Purtroppo, da diversi anni il mondo intero per ignoranza o peggio per mera convenienza assiste impassibile alla perdita progressiva della superficie verde di questo scrigno vitale per la vita nel nostro pianeta. Infatti, sembrerebbe che, addirittura nei primi mesi del 2019 la deforestazione nel solo Brasile è aumentata di oltre il 60 per cento rispetto all’anno precedente, un’azione antropica non sostenibile, quasi un “crimine contro l’umanità” per la portata delle sue future funeste conseguenze.

Queste pericolose prassi per il futuro dell’umanità, sono state facilitate dalle politiche che incoraggiano la deforestazione messe in atto dal presidente brasiliano Jair Bolsonaro, il quale ha inaugurato un nuovo corso, cioè strappare la terra alla foresta per destinarla a coltivazioni e allevamenti intensivi, favorendo così le potenti lobby dei latifondisti a scapito dei cicli ecologici, quei latifondisti che per miope obbedienza alla logica del profitto, risultano essere il “braccio armato” delle multinazionali del Food sempre alla ricerca di fattori produttivi a “buon mercato”.

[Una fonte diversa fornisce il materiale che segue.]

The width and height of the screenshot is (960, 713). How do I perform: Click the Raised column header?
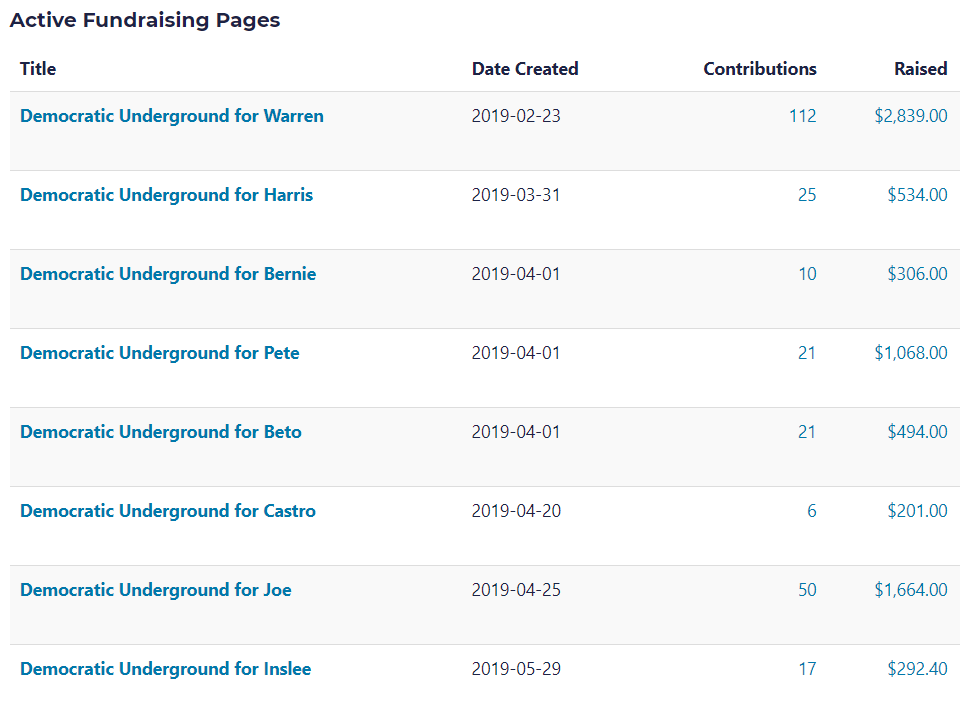pyautogui.click(x=921, y=69)
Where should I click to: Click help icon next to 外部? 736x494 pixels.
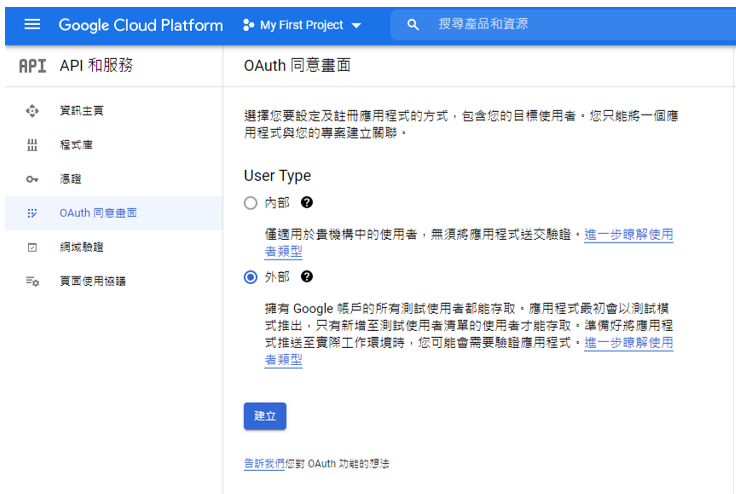tap(307, 276)
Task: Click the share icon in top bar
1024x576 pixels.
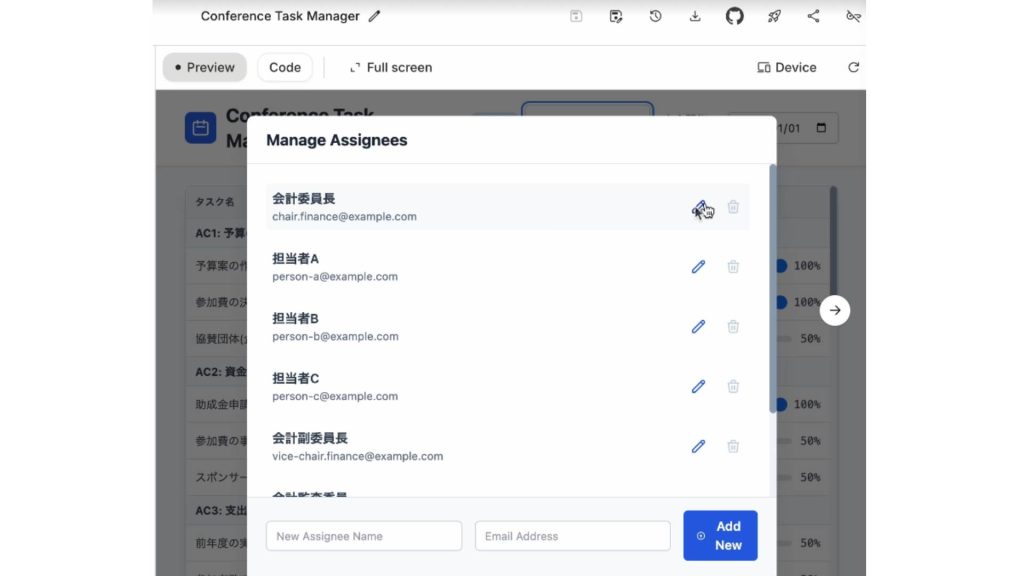Action: pyautogui.click(x=813, y=16)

Un sistema economico predatorio derivante dalla sempre più pressante richiesta di consumi dilatati sia da parte delle società occidentali così come delle economie emergenti. Infatti la foresta brucia per lasciare il posto a coltivazioni intensive come il mais e la soia, le quali una volta raccolte vengono esportate per diventare cibo negli allevamenti “lager” del midle west americano, al fine di produrre gli hamburger e gli hot dog che le multinazionali del cibo vendono in tutto il mondo nelle catene fast food. L’Amazzonia brucia per ospitare la produzione della frutta esotica che spesso “fuori stagione” imbandisce le tavole dei Paesi occidentali, così come gli alberi sono dati alle fiamme o tagliati per permettere la successiva coltivazione di Quinoa e Palma da Olio, essenze ultimamente molto commercializzate dall’Agribusiness internazionale, la prima per soddisfare la crescente domanda di cibo vegano e la seconda per saturare la domanda di biocombustibili presente nelle società occidentali.

Nell’ultimo G7 il meeting dei Paesi più industrializzati del mondo, tenutosi qualche giorno fa a Biarritz in Francia, si è posta l’attenzione su quanto sta accadendo in Amazzonia, raggiungendo l’accordo di stanziare oltre venti milioni di euro per sostenere una vasta campagna per contrastare l’avanzata delle fiamme così come le cause che le hanno determinate.

A prescindere da quello che potrà fare la politica per prevenire, contrastare e sconfiggere la deforestazione in queste aree dell’America del Sud, sono le nostre azioni quotidiane a fare la differenza, comportamenti che sempre più devono essere all’insegna della consapevolezza e della sostenibilità, perchè parafrasando Fabrizio De Andrè, soprattutto in questa vicenda, possiamo affermare che “per quanto noi ci crediamo assolti, siamo lo stesso coinvolti”.